# What to do
Beginning with the line that contains "1321x690 pixels. How" and continuing through the line that contains "Action: [299, 29]", both included, recast the items below as a numbered list and omit any blank lines.
---+---
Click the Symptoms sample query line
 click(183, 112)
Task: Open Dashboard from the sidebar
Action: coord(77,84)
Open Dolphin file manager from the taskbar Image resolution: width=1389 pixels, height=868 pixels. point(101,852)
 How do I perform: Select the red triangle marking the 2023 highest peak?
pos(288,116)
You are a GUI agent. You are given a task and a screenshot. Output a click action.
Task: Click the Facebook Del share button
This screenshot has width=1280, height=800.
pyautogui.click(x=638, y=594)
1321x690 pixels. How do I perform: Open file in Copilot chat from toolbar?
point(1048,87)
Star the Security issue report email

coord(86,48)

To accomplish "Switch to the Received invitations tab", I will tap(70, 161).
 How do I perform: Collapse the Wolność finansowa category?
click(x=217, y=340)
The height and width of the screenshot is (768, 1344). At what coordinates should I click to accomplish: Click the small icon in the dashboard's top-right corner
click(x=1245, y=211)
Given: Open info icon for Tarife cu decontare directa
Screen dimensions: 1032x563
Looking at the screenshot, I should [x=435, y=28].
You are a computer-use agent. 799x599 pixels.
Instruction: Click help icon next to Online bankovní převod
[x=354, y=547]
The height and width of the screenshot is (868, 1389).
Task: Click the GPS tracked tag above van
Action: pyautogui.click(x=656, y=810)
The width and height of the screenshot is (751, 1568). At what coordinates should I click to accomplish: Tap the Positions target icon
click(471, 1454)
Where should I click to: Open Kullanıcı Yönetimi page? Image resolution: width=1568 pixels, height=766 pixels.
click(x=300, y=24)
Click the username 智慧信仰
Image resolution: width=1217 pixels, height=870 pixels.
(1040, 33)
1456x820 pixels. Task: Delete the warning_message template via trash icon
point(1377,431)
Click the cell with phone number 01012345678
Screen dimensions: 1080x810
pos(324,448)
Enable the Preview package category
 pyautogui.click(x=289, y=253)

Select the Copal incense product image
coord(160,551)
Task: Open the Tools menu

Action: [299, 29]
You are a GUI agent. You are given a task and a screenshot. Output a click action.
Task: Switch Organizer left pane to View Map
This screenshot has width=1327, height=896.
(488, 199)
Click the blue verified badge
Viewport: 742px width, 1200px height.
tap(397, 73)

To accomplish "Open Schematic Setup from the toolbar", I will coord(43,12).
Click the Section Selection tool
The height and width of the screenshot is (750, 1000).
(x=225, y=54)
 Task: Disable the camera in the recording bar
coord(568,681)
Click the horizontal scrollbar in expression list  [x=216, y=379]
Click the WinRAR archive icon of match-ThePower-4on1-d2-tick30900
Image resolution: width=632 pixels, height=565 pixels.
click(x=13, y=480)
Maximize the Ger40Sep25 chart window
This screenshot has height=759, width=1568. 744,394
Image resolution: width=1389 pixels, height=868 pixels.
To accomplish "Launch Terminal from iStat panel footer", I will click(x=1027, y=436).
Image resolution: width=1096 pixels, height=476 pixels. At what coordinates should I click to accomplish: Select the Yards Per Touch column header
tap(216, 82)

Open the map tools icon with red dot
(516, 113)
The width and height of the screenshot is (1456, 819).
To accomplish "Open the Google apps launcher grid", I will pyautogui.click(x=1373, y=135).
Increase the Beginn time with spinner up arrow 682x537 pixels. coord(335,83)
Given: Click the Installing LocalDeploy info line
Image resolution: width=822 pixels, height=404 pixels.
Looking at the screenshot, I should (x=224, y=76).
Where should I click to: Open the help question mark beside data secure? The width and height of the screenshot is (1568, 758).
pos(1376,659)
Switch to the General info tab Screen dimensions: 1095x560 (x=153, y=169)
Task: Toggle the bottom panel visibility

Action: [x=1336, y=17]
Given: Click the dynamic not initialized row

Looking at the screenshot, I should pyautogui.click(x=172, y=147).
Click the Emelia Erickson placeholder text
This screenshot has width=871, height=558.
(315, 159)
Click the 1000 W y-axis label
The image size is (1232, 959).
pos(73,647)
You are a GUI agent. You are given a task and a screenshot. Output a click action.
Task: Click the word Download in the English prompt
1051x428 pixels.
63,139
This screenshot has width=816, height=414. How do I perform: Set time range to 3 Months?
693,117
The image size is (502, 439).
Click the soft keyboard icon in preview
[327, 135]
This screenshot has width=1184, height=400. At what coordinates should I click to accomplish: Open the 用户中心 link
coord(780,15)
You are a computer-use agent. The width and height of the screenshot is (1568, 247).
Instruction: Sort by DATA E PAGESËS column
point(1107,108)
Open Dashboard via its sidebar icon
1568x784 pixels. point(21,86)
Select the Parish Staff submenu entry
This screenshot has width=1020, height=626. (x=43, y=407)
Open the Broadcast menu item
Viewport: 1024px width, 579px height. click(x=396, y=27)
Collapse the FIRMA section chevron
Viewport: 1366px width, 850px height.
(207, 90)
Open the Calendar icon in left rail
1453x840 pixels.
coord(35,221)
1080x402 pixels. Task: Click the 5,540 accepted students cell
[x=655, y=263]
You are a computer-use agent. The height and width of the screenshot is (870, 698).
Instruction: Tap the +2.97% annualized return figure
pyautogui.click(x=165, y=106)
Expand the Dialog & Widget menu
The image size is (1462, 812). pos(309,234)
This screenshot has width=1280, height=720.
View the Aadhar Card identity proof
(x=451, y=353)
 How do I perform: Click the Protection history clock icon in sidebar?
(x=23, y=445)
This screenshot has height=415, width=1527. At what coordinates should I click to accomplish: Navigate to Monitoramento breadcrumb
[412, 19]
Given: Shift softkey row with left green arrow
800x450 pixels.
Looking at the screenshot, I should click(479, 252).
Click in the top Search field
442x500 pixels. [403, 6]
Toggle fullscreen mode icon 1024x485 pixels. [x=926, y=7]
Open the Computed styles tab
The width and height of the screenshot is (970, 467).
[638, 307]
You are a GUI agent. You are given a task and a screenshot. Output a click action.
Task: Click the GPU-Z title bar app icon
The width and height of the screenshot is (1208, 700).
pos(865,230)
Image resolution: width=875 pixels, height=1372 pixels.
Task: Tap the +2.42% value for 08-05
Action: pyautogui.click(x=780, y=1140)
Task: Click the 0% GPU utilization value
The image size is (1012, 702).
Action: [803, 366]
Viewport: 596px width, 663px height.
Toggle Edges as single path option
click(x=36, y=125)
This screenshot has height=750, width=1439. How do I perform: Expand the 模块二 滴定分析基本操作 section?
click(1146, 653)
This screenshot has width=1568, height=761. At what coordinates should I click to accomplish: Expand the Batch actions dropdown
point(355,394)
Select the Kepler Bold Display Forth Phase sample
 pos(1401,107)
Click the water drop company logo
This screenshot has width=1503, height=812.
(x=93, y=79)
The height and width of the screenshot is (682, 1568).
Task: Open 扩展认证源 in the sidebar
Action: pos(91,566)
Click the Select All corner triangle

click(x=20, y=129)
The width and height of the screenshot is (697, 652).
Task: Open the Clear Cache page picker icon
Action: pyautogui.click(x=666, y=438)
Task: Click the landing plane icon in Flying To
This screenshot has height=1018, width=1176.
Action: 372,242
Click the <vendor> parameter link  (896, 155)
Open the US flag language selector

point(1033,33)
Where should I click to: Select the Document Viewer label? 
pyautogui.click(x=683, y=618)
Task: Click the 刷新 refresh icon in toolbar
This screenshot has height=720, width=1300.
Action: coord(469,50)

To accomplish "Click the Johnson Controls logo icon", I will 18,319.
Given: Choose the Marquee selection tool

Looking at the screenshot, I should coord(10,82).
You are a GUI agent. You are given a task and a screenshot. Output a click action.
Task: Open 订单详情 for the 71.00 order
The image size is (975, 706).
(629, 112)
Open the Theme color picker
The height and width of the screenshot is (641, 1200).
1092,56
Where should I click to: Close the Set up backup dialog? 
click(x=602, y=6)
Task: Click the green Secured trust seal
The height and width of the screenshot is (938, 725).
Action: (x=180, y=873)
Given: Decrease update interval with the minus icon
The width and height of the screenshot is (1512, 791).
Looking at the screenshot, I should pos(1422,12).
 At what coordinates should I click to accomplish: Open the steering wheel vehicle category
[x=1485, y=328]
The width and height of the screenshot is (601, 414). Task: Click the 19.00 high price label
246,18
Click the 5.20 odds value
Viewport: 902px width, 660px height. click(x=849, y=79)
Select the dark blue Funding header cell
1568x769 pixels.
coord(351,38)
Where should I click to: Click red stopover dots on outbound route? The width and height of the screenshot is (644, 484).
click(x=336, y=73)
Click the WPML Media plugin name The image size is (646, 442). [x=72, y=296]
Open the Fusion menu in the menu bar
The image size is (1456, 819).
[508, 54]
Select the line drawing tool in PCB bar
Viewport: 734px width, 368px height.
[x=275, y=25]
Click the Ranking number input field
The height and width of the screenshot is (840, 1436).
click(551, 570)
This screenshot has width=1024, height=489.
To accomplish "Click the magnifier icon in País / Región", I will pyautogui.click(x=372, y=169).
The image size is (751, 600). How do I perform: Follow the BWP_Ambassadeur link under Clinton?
---+---
# Task output
1. 1321x690 pixels. How do I perform: Open file in Copilot chat from toolbar?
2. point(1048,87)
3. Star the Security issue report email
4. coord(86,48)
5. To accomplish "Switch to the Received invitations tab", I will tap(70, 161).
6.  How do I perform: Collapse the Wolność finansowa category?
7. click(x=217, y=340)
8. The height and width of the screenshot is (768, 1344). At what coordinates should I click to accomplish: Click the small icon in the dashboard's top-right corner
9. click(x=1245, y=211)
10. Given: Open info icon for Tarife cu decontare directa
11. Screen dimensions: 1032x563
12. Looking at the screenshot, I should [x=435, y=28].
13. You are a computer-use agent. 799x599 pixels.
14. Instruction: Click help icon next to Online bankovní převod
15. [x=354, y=547]
16. The height and width of the screenshot is (868, 1389).
17. Task: Click the GPS tracked tag above van
18. Action: pyautogui.click(x=656, y=810)
19. The width and height of the screenshot is (751, 1568). At what coordinates should I click to accomplish: Tap the Positions target icon
20. click(471, 1454)
21. Where should I click to: Open Kullanıcı Yönetimi page? Image resolution: width=1568 pixels, height=766 pixels.
22. click(x=300, y=24)
23. Click the username 智慧信仰
24. Image resolution: width=1217 pixels, height=870 pixels.
25. (1040, 33)
26. 1456x820 pixels. Task: Delete the warning_message template via trash icon
27. point(1377,431)
28. Click the cell with phone number 01012345678
29. Screen dimensions: 1080x810
30. pos(324,448)
31. Enable the Preview package category
32.  pyautogui.click(x=289, y=253)
33. Select the Copal incense product image
34. coord(160,551)
35. Task: Open the Tools menu
36. Action: [299, 29]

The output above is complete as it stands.